NASA unveiled the first fully focused photo of a star taken by the James Webb Telescope on March 16. The result is spectacular. The instrument performs as well as astronomers had dreamed.

“See how far you’ve come”, Nasa raves on Twitter. Posting a series of photos of the star HD84406the American space agency explains that it started, on February 2, with 18 scattered points, “18 reflections of the same star, each from one of Webb’s primary mirror segments. These points were then rearranged, stacked and refined”.

With the result, precise CBS News, that after weeks of aligning the telescope’s mirrors, the agency released “a razor-sharp photo of a nondescript star against a backdrop of more distant galaxies that shows the telescope’s optical system is working almost perfectly”.

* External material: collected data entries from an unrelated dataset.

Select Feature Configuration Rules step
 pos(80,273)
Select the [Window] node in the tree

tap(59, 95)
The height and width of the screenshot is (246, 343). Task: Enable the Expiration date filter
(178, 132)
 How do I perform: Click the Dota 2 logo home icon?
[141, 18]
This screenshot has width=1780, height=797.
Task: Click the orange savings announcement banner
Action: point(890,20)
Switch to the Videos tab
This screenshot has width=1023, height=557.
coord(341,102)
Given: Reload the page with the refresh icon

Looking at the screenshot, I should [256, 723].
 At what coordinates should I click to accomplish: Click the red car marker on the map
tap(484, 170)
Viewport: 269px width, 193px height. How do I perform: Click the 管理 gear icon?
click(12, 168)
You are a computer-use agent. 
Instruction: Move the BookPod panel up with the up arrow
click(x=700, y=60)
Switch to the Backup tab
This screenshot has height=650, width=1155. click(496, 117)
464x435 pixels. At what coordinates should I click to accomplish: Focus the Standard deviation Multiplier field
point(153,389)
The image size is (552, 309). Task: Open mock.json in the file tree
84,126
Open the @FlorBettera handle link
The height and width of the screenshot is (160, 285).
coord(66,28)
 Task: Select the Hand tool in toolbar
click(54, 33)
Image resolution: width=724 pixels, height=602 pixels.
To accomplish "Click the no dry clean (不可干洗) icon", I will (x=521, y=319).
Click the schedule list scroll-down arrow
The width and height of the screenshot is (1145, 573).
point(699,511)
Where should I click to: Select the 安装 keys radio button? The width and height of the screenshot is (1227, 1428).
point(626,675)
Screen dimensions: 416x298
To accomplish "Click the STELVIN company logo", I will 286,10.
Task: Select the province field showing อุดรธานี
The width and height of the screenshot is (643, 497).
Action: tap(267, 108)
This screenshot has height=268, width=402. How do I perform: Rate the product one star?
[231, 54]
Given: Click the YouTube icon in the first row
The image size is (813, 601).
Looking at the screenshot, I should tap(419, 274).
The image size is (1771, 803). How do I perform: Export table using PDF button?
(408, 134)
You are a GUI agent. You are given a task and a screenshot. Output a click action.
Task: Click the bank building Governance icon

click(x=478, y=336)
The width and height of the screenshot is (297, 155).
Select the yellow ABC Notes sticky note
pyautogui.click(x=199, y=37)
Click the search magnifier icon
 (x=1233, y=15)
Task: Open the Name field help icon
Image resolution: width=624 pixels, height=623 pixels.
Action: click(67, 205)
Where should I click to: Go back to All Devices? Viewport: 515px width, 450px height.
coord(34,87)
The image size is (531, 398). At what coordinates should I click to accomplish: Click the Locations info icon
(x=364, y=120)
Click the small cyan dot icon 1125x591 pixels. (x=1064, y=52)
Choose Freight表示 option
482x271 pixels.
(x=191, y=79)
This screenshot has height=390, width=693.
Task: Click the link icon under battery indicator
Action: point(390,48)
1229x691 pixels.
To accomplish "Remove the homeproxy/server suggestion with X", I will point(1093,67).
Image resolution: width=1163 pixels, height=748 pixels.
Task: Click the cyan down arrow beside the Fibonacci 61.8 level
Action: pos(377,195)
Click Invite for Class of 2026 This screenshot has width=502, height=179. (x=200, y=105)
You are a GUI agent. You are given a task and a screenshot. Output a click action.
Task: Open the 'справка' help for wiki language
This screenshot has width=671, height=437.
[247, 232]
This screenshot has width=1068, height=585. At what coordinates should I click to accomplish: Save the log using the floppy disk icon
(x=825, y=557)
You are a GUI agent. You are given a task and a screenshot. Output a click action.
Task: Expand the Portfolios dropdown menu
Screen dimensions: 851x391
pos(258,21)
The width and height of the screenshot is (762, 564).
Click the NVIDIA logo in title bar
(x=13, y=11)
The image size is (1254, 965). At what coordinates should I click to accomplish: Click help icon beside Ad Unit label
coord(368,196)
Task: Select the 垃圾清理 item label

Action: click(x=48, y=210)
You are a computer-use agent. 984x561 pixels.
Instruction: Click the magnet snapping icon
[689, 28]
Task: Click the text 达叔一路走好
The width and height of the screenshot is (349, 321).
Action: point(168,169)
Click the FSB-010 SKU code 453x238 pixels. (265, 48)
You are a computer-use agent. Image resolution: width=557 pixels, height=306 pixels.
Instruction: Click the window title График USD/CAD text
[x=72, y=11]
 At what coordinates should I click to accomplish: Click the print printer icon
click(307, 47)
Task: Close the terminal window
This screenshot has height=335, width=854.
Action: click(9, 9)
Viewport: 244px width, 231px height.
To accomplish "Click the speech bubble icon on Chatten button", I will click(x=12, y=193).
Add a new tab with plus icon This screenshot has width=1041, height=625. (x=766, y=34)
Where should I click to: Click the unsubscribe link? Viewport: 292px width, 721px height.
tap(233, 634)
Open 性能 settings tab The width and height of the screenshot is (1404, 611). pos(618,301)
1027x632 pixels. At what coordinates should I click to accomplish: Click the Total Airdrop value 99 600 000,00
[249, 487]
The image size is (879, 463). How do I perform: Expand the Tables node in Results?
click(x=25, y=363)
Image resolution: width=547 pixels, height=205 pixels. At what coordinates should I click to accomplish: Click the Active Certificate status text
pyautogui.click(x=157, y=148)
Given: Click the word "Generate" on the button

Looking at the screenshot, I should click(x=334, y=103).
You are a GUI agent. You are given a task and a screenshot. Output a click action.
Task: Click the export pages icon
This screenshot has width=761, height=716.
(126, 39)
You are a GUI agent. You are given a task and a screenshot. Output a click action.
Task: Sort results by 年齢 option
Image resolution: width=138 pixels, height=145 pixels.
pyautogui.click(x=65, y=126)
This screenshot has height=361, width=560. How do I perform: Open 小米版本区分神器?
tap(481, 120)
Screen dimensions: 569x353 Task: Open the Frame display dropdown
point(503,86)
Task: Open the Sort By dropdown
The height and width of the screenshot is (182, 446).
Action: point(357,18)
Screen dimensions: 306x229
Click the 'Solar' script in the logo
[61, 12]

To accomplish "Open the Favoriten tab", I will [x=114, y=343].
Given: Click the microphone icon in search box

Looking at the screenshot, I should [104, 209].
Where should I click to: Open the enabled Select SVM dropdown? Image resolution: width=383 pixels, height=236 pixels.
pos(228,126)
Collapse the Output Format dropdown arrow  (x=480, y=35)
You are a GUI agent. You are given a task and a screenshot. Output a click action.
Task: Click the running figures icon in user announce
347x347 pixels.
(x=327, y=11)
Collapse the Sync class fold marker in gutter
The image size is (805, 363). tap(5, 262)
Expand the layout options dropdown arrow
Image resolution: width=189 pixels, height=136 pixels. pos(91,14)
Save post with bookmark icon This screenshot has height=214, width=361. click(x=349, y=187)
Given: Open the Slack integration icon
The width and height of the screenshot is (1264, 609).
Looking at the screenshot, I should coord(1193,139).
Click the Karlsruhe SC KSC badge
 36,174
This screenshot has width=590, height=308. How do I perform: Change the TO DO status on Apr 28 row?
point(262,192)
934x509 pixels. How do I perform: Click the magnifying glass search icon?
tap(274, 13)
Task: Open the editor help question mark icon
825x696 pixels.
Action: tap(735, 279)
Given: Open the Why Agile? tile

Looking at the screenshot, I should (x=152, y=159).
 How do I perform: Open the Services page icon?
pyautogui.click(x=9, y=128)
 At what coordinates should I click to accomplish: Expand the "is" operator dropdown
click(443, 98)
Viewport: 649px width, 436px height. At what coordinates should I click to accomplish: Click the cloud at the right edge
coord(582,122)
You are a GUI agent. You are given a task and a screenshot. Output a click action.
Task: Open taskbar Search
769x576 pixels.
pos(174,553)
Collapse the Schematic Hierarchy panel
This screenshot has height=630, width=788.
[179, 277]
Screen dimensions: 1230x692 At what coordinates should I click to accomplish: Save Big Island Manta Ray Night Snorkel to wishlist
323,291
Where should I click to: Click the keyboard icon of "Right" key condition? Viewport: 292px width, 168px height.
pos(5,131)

Mirror alignment is still in progress. But the agency’s director of research, Thomas Zurbuchen, is over the moon:

It is one of the most magnificent days of my entire career at NASA. Today we can report that the optics system will perform to specification or even better.”

The Australian Magazine Cosmos explains why the feeling of relief was noticeable at NASA: “The telescope’s main mirror is 6.5 meters wide and is made up of 18 hexagonal segments that self-assemble in space. Aligning each of these segments to complete a single smooth reflective surface requires nanoscale precision. Until now, there was no way to confirm that the process was successful”.

To go back in time

The near infrared camera NIRCam is the only one of the four instruments of the telescope deployed 1.5 million kilometers from Earth to be in operation. According to NASA, the other three will be operational in June or July.

The James Webb Telescope will then be able to transmit images that “will allow us to go back in time to capture galaxies from the earliest days of our universe, just a few hundred million years after the Big Bang – potentially transforming our understanding of galaxy formation and evolution.”marvels Cosmos.

The English video below explains how the mirrors were aligned.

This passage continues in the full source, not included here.